BEGIN

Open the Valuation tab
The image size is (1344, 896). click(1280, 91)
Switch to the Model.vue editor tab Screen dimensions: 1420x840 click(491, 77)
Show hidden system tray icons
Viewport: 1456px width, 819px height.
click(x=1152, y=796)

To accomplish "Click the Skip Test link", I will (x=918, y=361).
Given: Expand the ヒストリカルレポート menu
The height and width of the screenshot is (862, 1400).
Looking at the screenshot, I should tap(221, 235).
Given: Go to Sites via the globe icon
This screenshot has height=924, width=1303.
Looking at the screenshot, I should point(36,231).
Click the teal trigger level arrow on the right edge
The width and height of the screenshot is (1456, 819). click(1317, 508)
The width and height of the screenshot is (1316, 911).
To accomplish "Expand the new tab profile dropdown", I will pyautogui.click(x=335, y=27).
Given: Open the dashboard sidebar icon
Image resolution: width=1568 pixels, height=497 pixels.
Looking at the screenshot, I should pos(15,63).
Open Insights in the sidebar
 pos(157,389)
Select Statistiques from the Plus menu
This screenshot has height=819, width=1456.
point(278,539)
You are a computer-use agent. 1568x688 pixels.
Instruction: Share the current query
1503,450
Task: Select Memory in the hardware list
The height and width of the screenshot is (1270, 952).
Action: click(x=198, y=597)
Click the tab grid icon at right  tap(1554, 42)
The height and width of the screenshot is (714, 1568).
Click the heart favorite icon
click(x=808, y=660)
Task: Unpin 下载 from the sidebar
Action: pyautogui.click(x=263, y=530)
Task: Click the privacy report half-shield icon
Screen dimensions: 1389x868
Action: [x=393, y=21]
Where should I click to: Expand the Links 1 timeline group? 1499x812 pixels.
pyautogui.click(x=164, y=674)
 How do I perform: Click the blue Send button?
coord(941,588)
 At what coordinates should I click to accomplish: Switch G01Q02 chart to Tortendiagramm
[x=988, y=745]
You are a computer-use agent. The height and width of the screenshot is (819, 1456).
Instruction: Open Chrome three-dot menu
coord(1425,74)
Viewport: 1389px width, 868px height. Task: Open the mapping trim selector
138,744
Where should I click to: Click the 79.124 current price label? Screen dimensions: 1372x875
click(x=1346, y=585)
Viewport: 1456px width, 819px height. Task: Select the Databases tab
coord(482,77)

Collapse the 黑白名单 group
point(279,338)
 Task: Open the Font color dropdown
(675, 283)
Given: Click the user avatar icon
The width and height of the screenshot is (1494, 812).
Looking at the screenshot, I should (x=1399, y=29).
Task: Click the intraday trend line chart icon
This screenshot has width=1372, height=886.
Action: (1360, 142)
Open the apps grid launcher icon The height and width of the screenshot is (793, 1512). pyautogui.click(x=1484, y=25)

END

• THE PROBLEM
Please, from the material above, copy only the lines from the line with "The width and height of the screenshot is (1316, 911)." up to and including the line with "Task: Select Memory in the hardware list", exactly as written.

• EXERCISE RESULT
The width and height of the screenshot is (1316, 911).
To accomplish "Expand the new tab profile dropdown", I will pyautogui.click(x=335, y=27).
Given: Open the dashboard sidebar icon
Image resolution: width=1568 pixels, height=497 pixels.
Looking at the screenshot, I should pos(15,63).
Open Insights in the sidebar
 pos(157,389)
Select Statistiques from the Plus menu
This screenshot has height=819, width=1456.
point(278,539)
You are a computer-use agent. 1568x688 pixels.
Instruction: Share the current query
1503,450
Task: Select Memory in the hardware list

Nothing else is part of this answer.